Share Your Thoughts

Q Explain the jury service process and if called upon, how can we avoid it?

A I just finished a jury trial last week. The trial was notable for the number of prospective jurors who requested to be excused for hardships.

Jury service is the only obligation of citizenship that strikes randomly and requires positive effort on the individual’s behalf. Taxes are uniform like death, but jury service is like lightning, and can strike twice in the same place. I have met prospective jurors in trials who served over four times in the past ten years and also individuals who have lived in the county for forty years and yet never been called for service.

The requirements for jury service in California are United States citizenship, residence in the county in which the court sits and the ability to pay attention and understand the proceedings.

Jury service starts in a large room somewhere in the courthouse. They take roll and often show a video explaining the process. A number of the prospective jurors would be sent to a courtroom where a trial is starting. The court clerk will administer an oath requiring everyone to truthfully answer questions designed to determine whether they could serve in that case.

The process, called “voir dire,” (pronounced “vwor deer”) meaning, in old French, to speak the truth, begins in earnest when, the judge comes out and addresses the group. The judge asks questions and then lets the attorney from each side ask more questions. The questioning is designed to flush out biases and determine whether each juror is a good fit for the case.

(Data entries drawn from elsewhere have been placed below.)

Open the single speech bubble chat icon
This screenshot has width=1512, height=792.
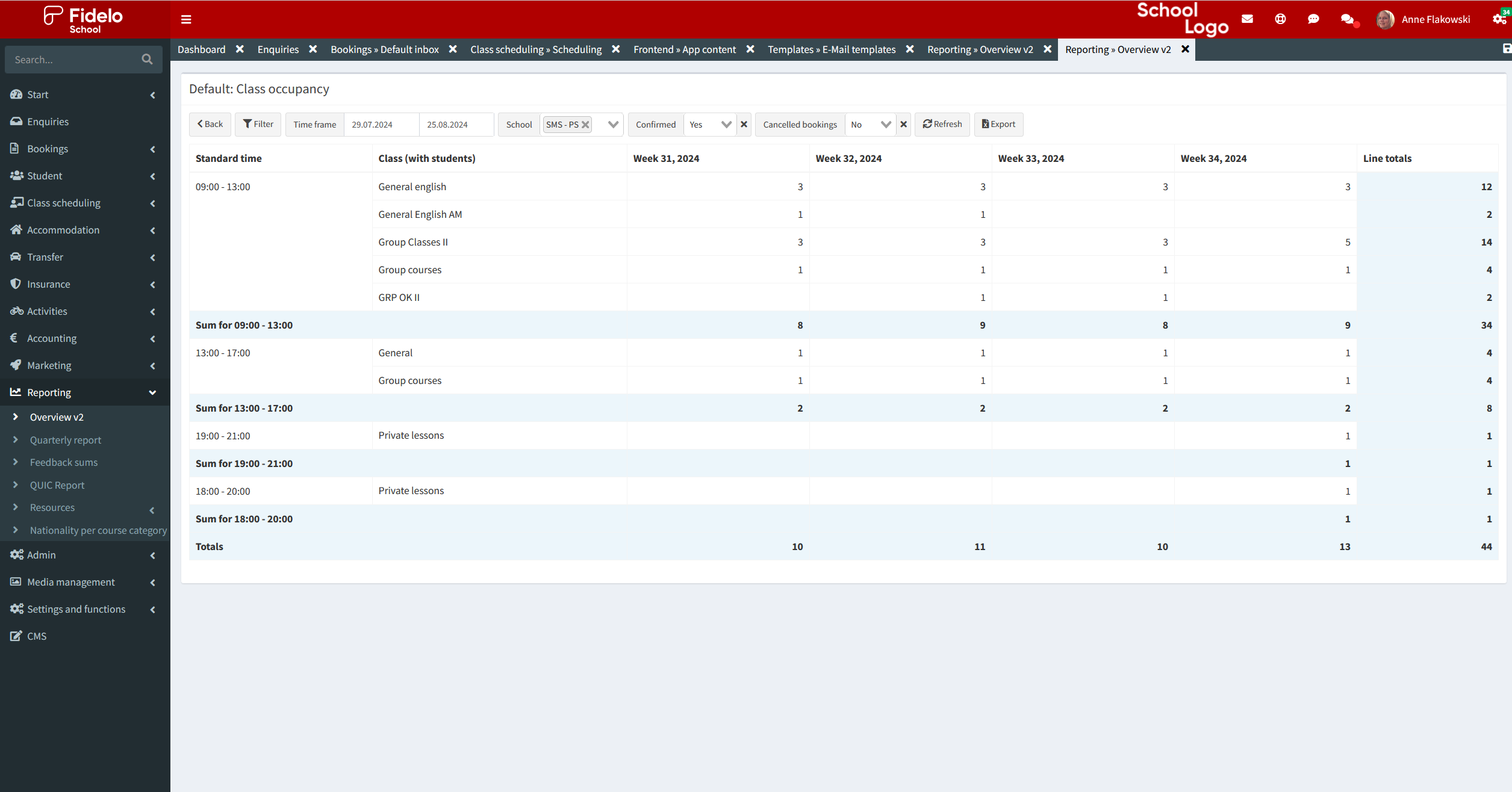click(1313, 19)
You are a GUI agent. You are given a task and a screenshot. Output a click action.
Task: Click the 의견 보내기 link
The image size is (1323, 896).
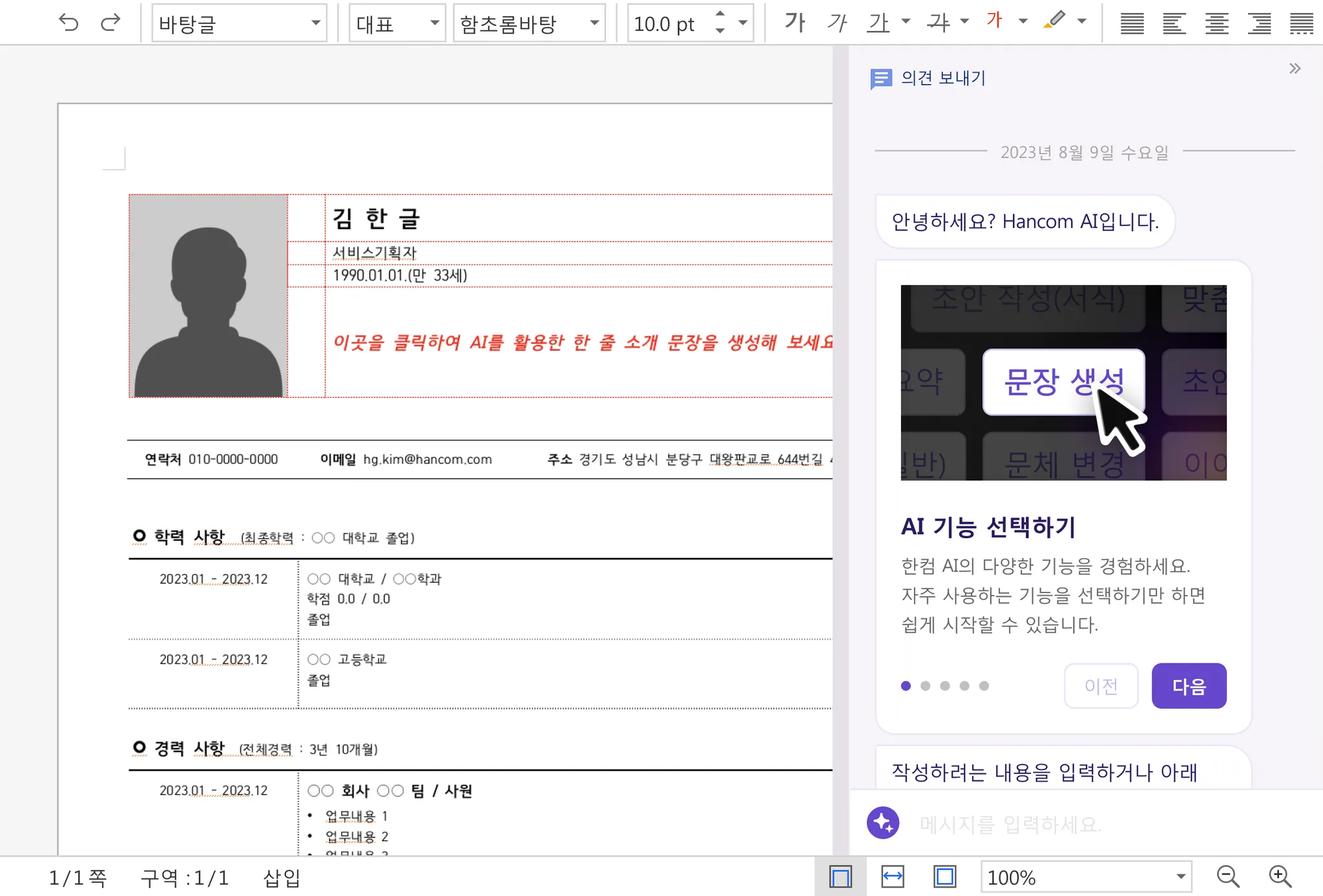[x=943, y=78]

No one wants to serve on the jury at the outset, but service has its rewards. I have had many jurors tell me after a trial that they thoroughly enjoyed the experience and learned a great deal about the justice system as a consequence of their service.

I am often asked how to avoid jury service. To those people I say that jury service is rewarding, but that the best way to avoid it is to express such a bias that you could not be fair to both sides in the case. If, for example, in a drug case, you say that you believe that all drugs should be legal and that the government should give free samples of marijuana to everyone, you could avoid service. Or, in a case about police brutality, you express your belief that police are never untruthful, you will probably be excluded. Strong opinions coupled with an inability to set them aside and be impartial will almost always result in exclusion from jury service.

The qualifications for serving as a trial juror are minimal. Service can often be very rewarding. Escaping service is easy, but you may miss out on an excellent opportunity to participate in our society and our government.

Naresh Rajan is an attorney in San Mateo County.